The music video for "Leben... I Feel You" was produced by Luminus Film and was shot in late 2003 on the German island of Rügen by the German director Hans Hammers Jr. II. It has a length of 3:48 minutes. The cinematographer for the video shot was Ben Wolf. The video shows Peter Heppner riding through the island on a black bicycle, and an unknown woman. The video was shot at different locations such as the seaside resort Binz, the Jasmund National Park chalk cliffs and the building complex of Prora. At the pier in Binz the words "Seebad Binz" were replaced virtually by the word "Leben" (life).

Other crew members were Carsten Pieck (first assistant camera), Christian Prüß (unit manager) and Florian Buba (producer).

In 2022 the music video had 27 million views on the official Schiller channel on YouTube.

== Live performances ==

The song was performed live at Schiller's 2004 ″Er-Leben-Tour″ together with Peter Heppner. During this tour there was made a recording of this song and was released on the 2004 live album Live Erleben and on DVD. Another performance with Heppner was made during Schillers 2006 ″Tag und Nacht″ tour, which was also recorded and released on the 2006 live album Tagtraum and on DVD.
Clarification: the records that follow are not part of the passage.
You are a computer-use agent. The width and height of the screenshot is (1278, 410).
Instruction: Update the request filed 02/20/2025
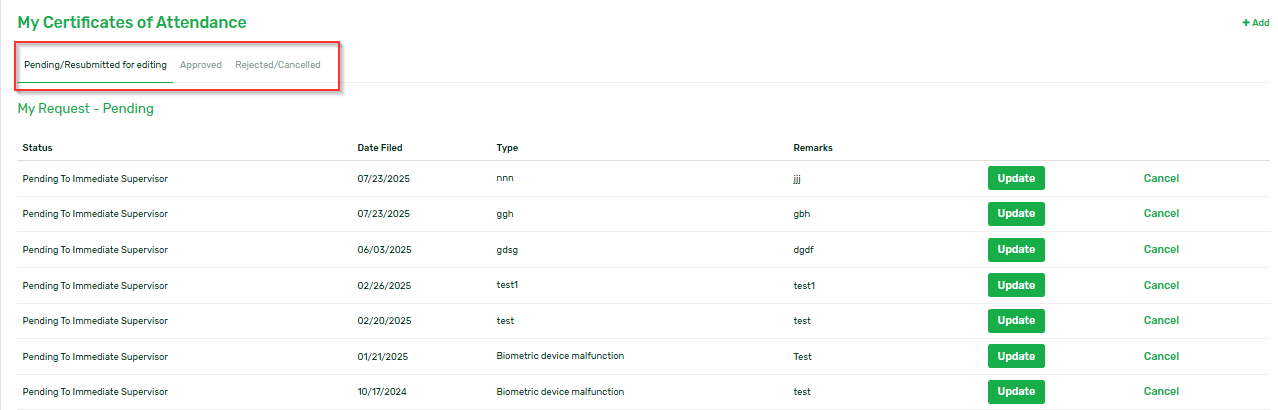tap(1016, 321)
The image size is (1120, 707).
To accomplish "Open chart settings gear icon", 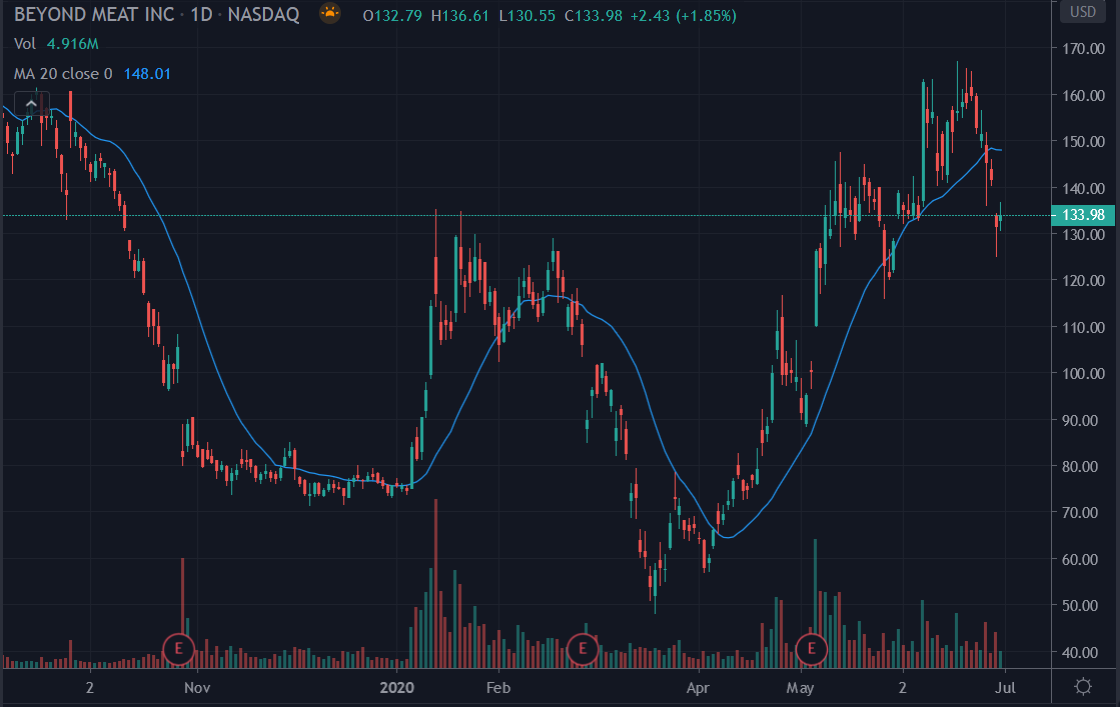I will click(1083, 687).
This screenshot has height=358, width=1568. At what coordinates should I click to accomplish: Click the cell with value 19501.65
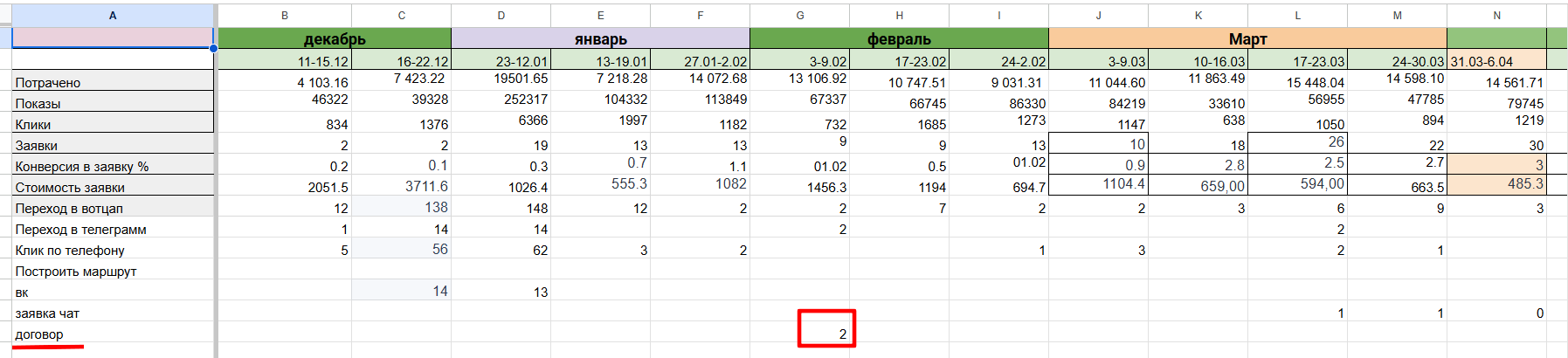coord(501,79)
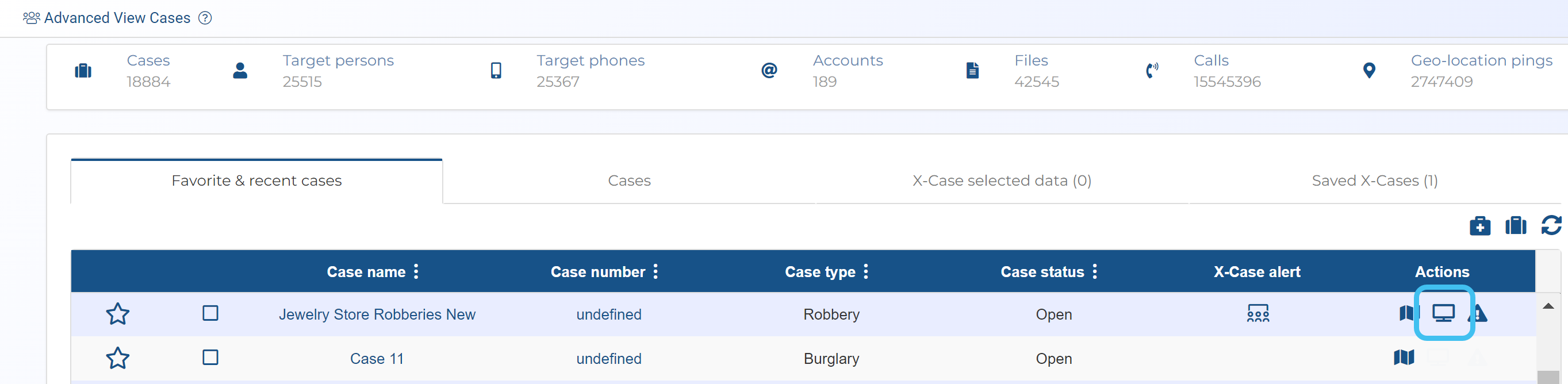Open the Jewelry Store Robberies New case link
The height and width of the screenshot is (384, 1568).
377,314
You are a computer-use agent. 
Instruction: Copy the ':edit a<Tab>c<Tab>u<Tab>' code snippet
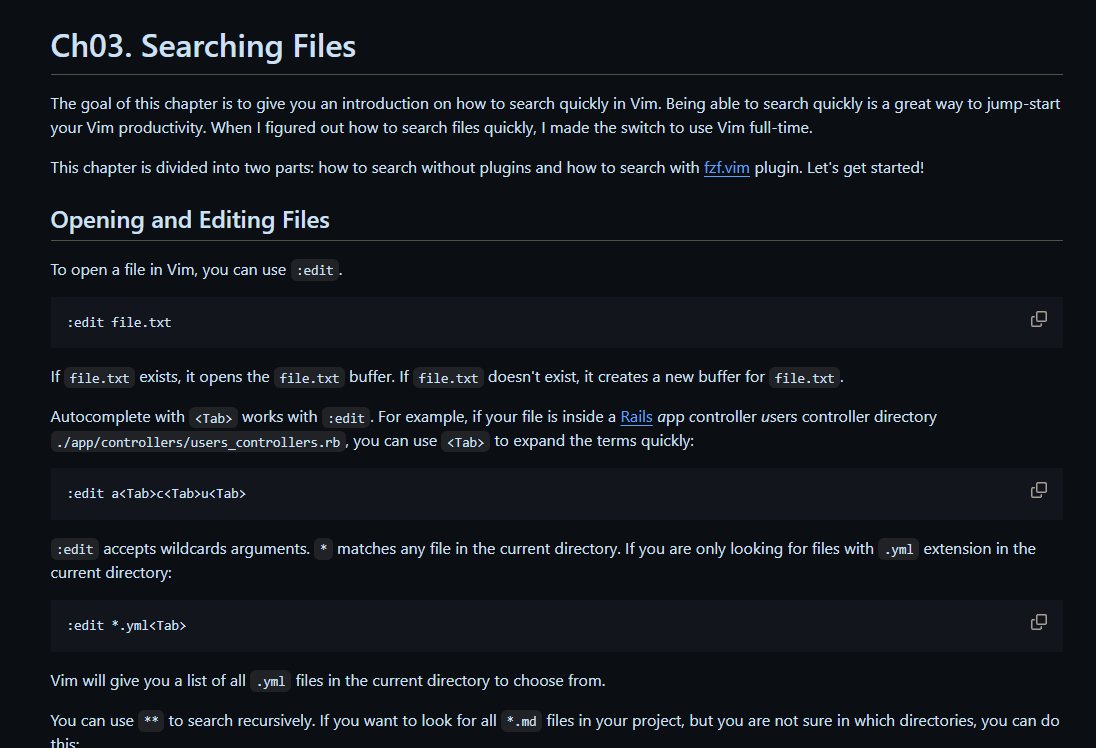pyautogui.click(x=1039, y=490)
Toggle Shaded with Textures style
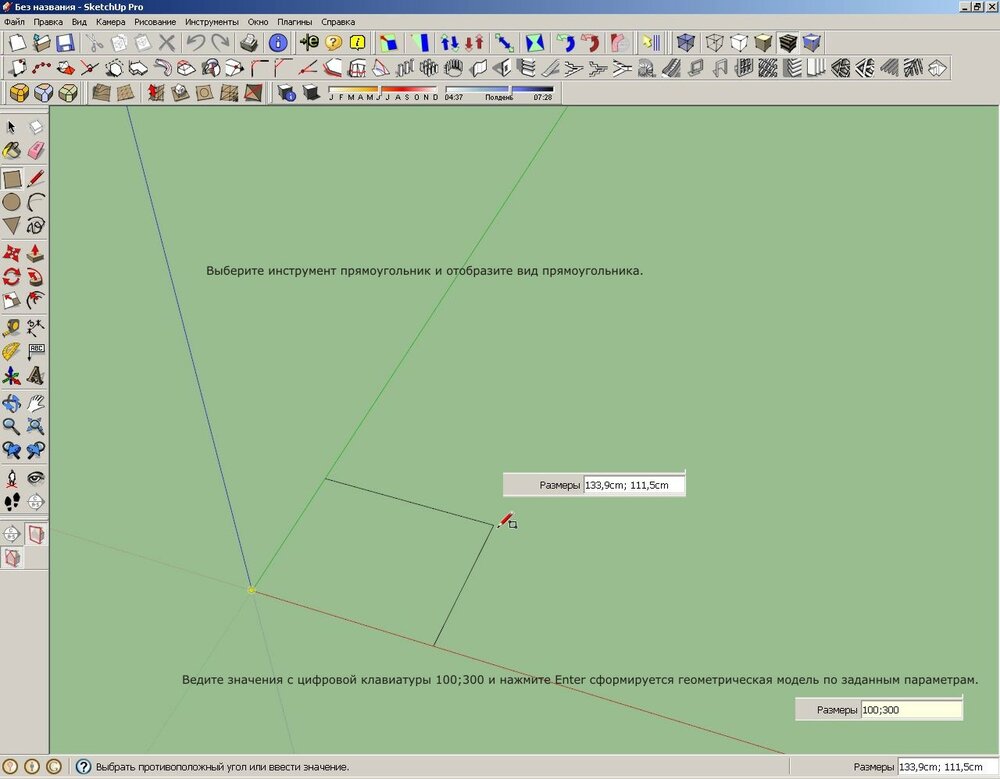 coord(788,43)
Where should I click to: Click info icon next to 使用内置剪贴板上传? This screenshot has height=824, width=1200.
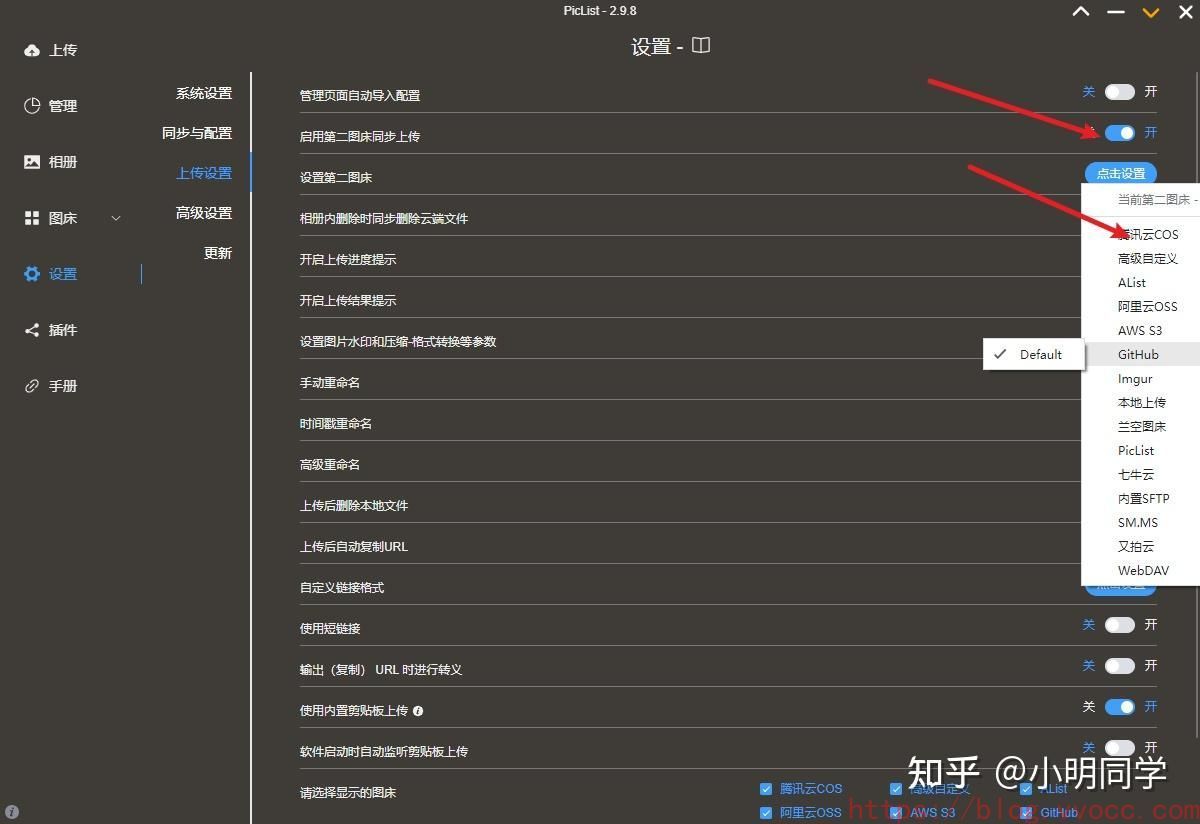click(x=418, y=711)
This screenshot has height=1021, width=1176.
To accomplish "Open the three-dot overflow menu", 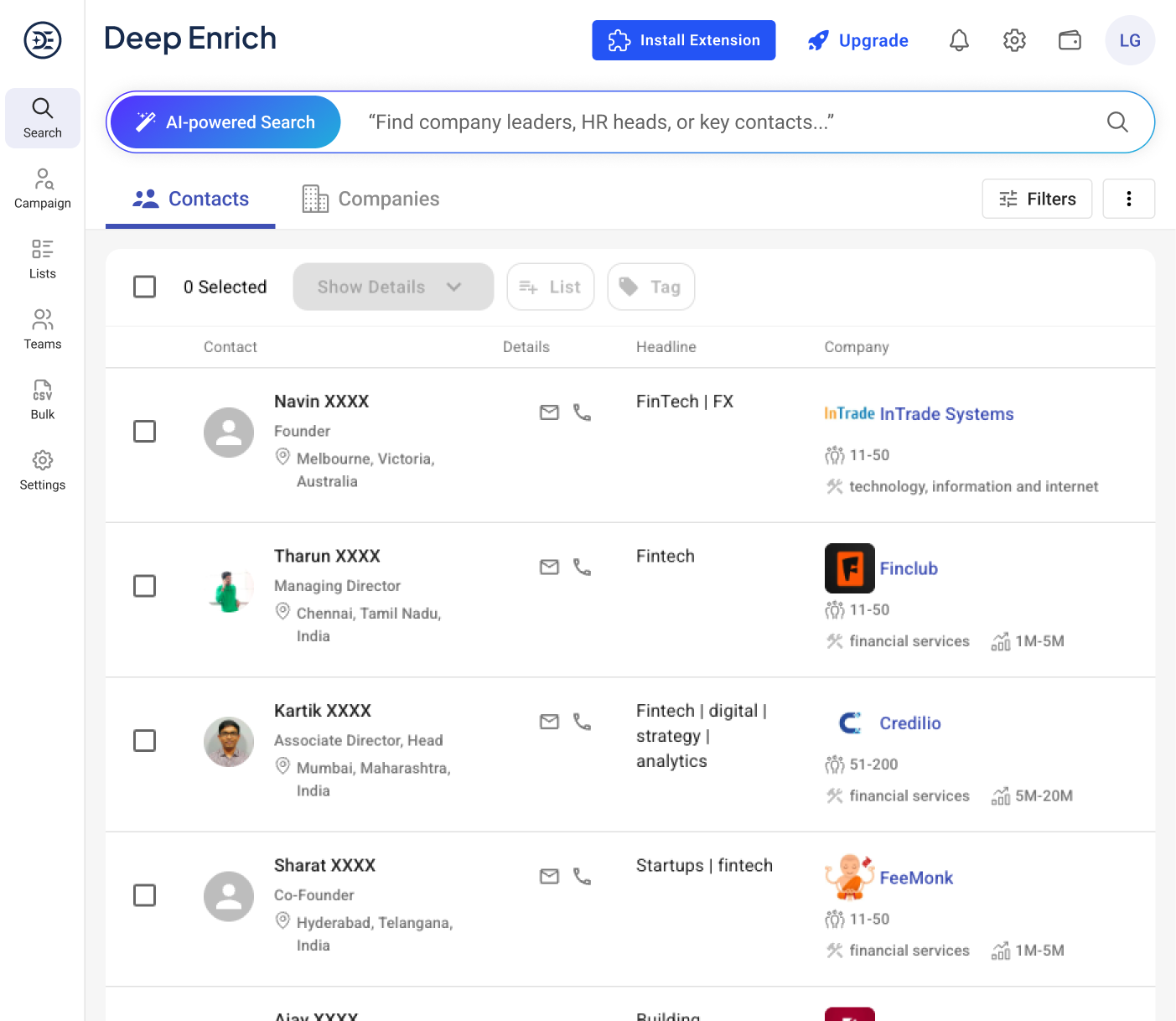I will tap(1128, 199).
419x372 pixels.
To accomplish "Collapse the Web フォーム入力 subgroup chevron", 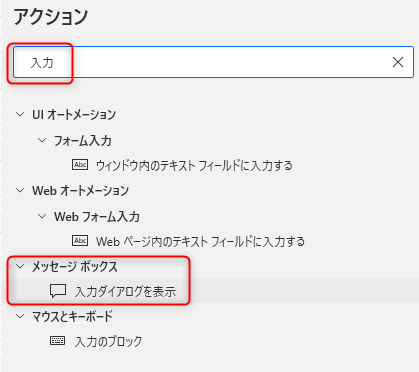I will 42,216.
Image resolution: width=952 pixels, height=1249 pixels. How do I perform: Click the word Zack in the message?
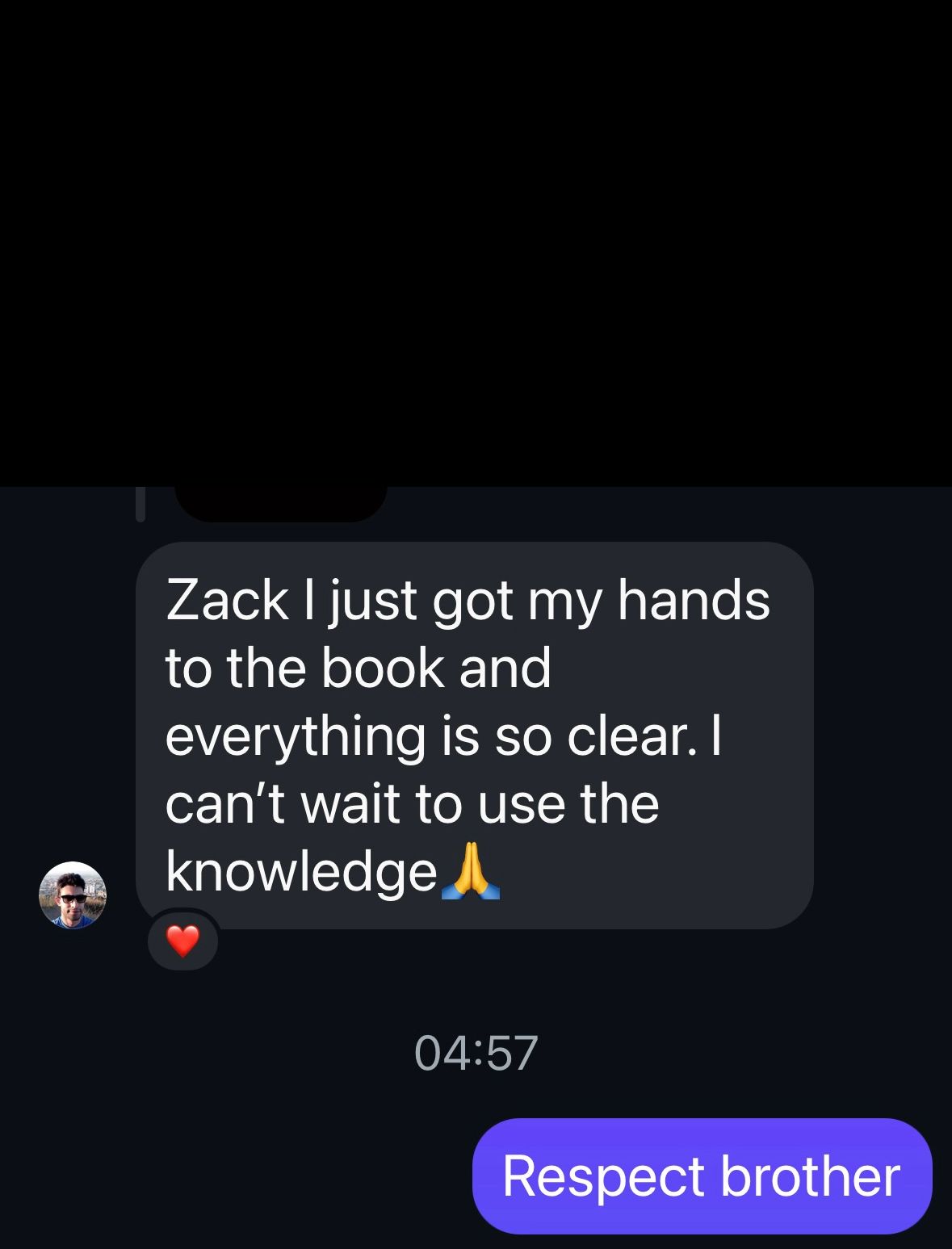pos(227,601)
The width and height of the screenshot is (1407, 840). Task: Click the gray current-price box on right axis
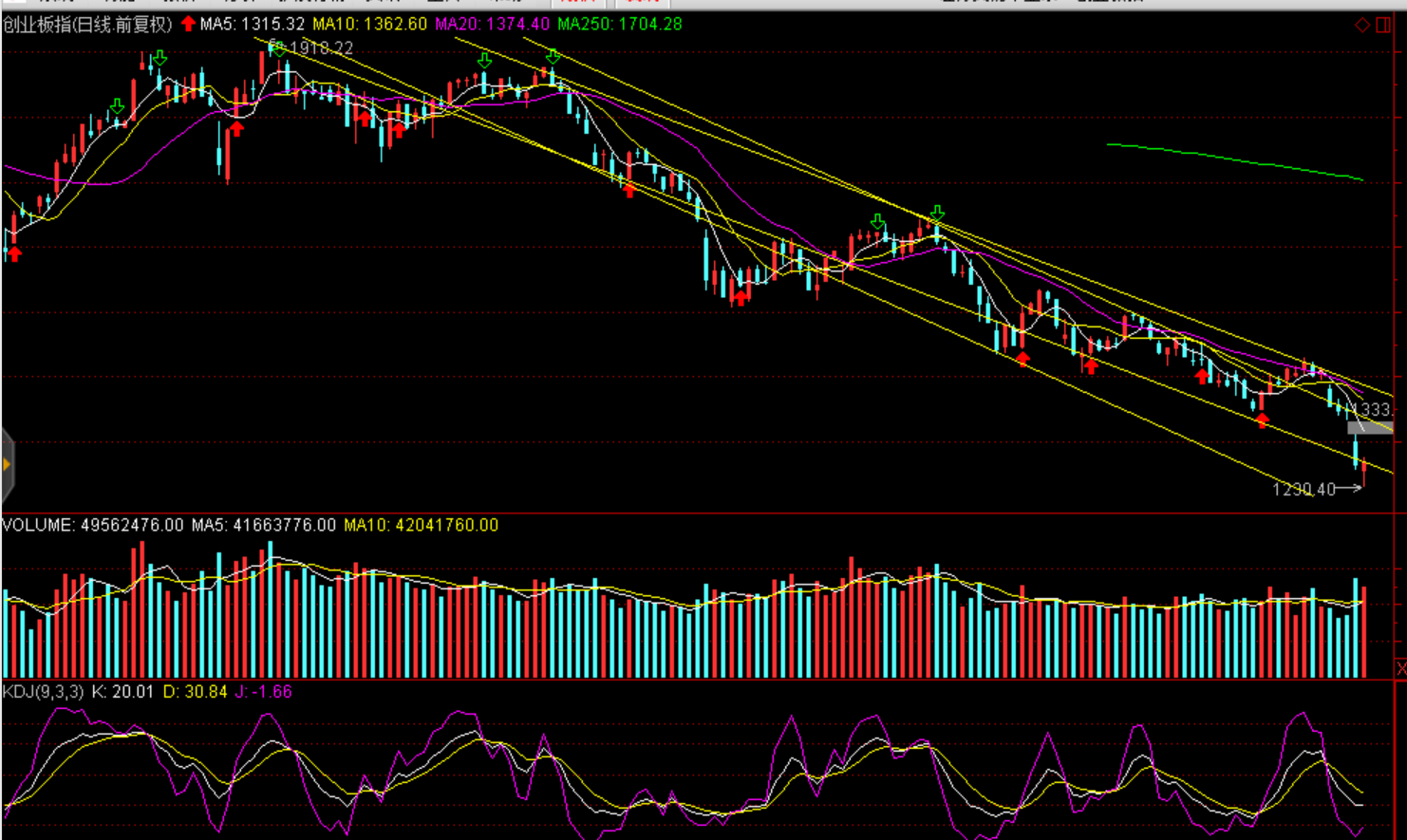pyautogui.click(x=1368, y=428)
In 2014 Schiller performed this song at his open air concert ″SCHILLER meets CLASSIC″ in Berlin without vocals in a renewed orchestral version with a length of 2:10 minutes. This version was recorded and released on the live album Symphonia and on video.

At his live performance in Bucharest in 2019 Leben was played as an instrumental song.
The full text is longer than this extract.